Which meats benefit from a brine?
A rule of thumb is any meat that is dry or extra lean is a good candidate for a brine. Most poultry, some fish, seafood, and pork work well with a brine.
More important than the type of meat is the cut of meat and how it will be cooked. If the meat has a high fat content such as duck or beef, the fat content will keep the meat moist plus, maintain the natural flavors. A large cut of meat such as a pork shoulder or a turkey require longer cooking times. Often, this dries out the meat. This is a good application for a brine.
Another consideration to be aware of when deciding whether to brine is what the factory did to your meat. Many meats produced today have been treated at the processing plant. Be sure you read the package before deciding to brine, otherwise you may end up with a salty, inedible disappointment.
How to brine meat
Without getting into the basics of salt composition, use non-iodized salt. Preferably, Kosher salt. It is a cleaner salt and contains less sodium than table salt. Kosher salt also weighs in lighter than table salt because it is more course. When choosing brine recipes, be sure it is understood whether it states table salt or kosher salt. If not, kosher salt is a safe bet.

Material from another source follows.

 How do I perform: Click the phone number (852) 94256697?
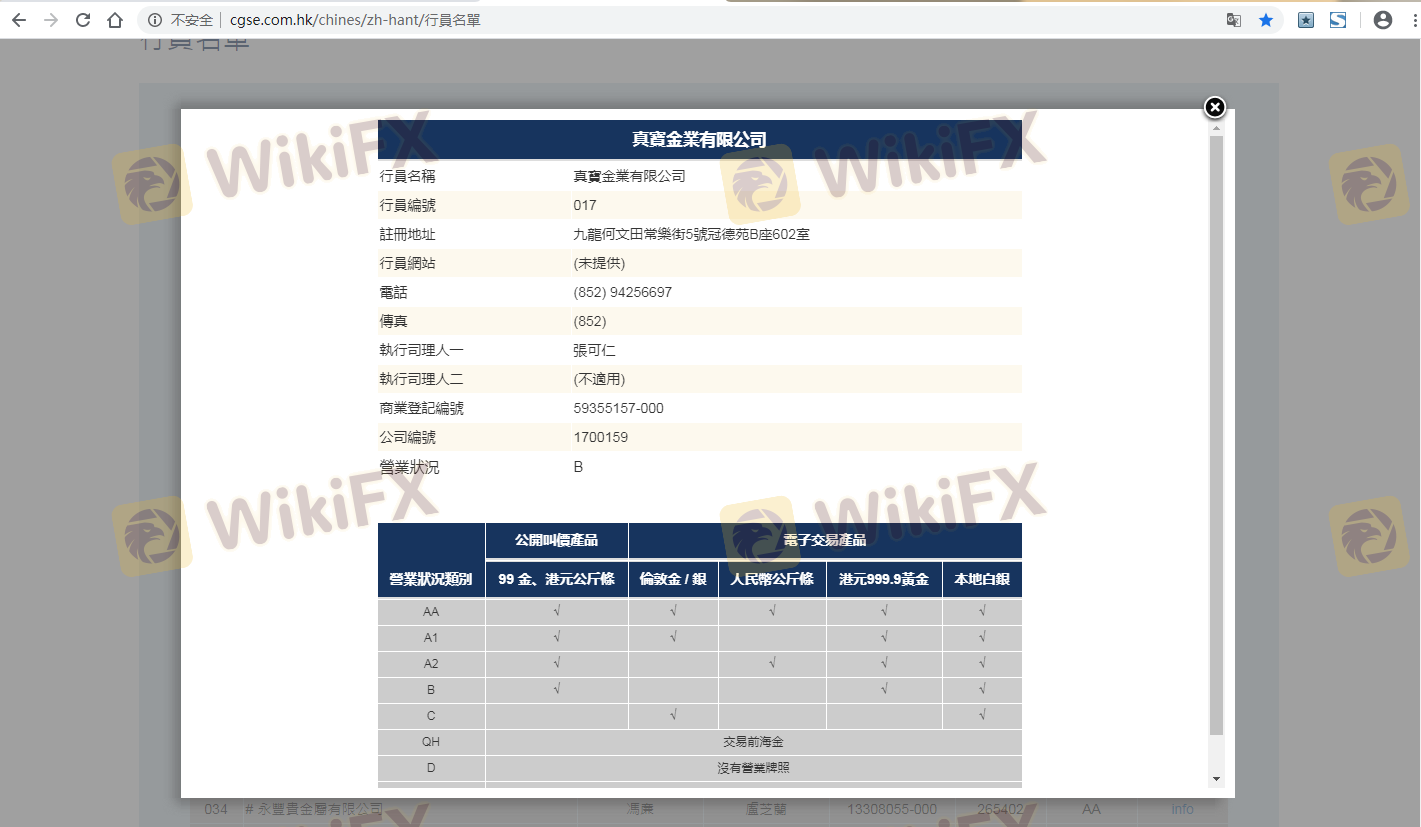(x=622, y=293)
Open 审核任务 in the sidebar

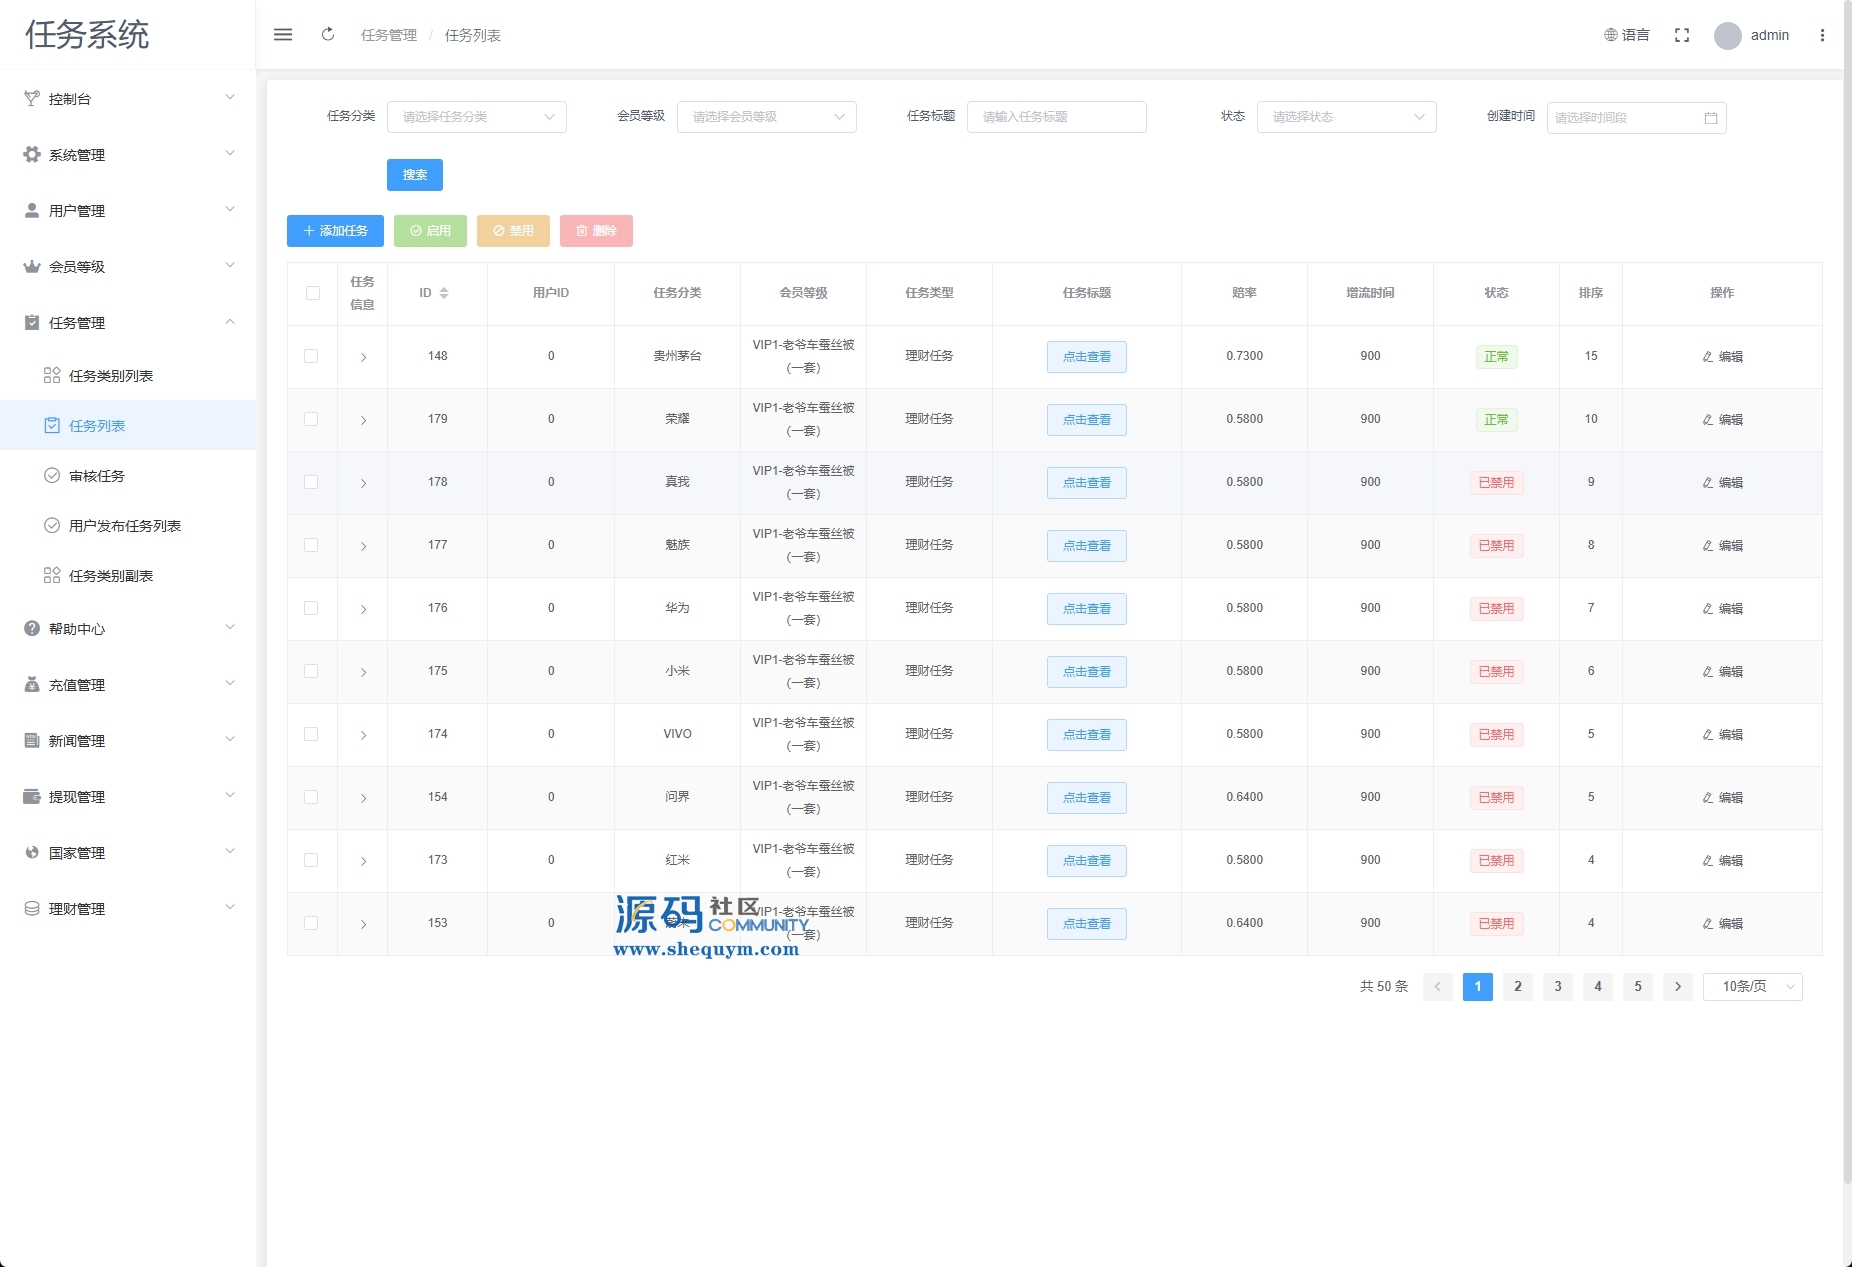(x=97, y=476)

A basic brine formula to start out with is one cup of salt and one cup of sugar per gallon of water. Add the dry ingredients and some water in a pot and bring to a boil, while stirring. Reduce the heat and simmer while continuing to stir. This will help dissolve the salt and sugar as well as bring out the flavors of any herbs and spices you may have added. Allow to completely cool before finishing the brine mixture.

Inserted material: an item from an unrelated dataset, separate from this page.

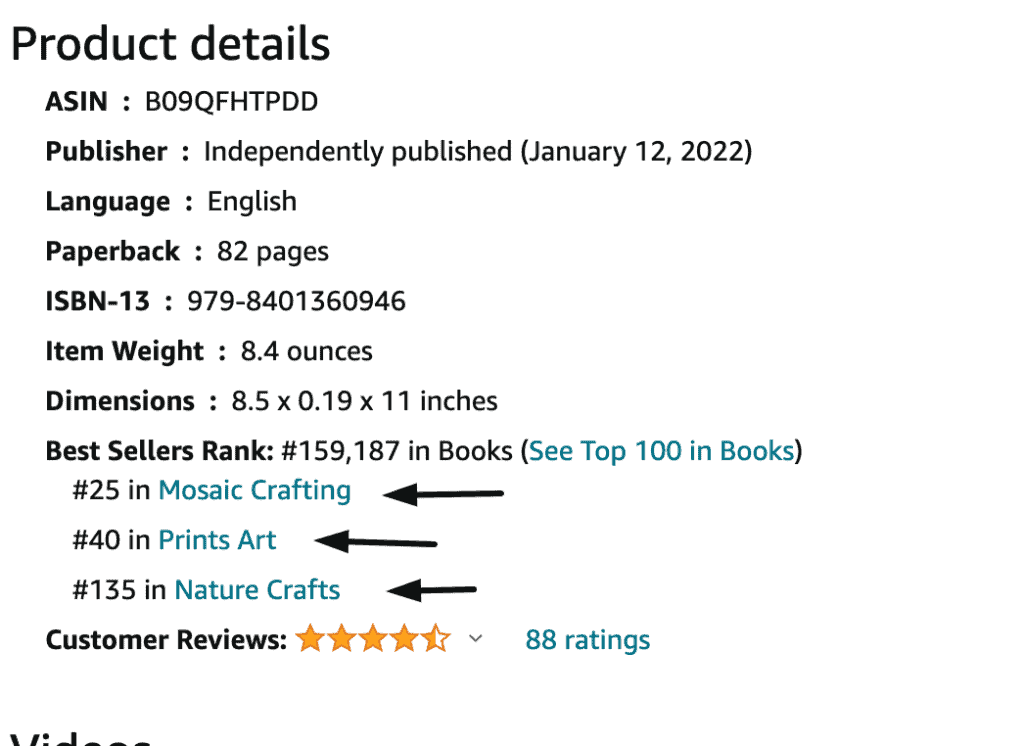Click the Customer Reviews label
Image resolution: width=1024 pixels, height=746 pixels.
coord(166,640)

Brining should be done in a non-reactive container like glass or plastic. A zip lock bag works well for small pieces. Always keep the meat refrigerated. A five gallon paint-type pail can be used with larger cuts of meat. Pack the top with ice to keep the meat cold and submerged.
When brining large and dense cuts of meat such as a pork shoulder, simply soaking it in the brine will not be enough to reach the inner portions of the meat. In this instance, the brine should be injected into the meat with a flavor injector. These can be found at most gourmet cooking stores or online.
Brine the meat for an hour per pound. Once complete, rinse the meat with fresh water to remove any excess salt or sugar and pat dry with a paper towel. If you’re a fan of crispy skin on poultry allow the meat to dry uncovered in the refrigerator overnight.
Proceed with a dry rub and you are ready to cook. You’ll be amazed at the juiciness and added flavor the brine has given your meat.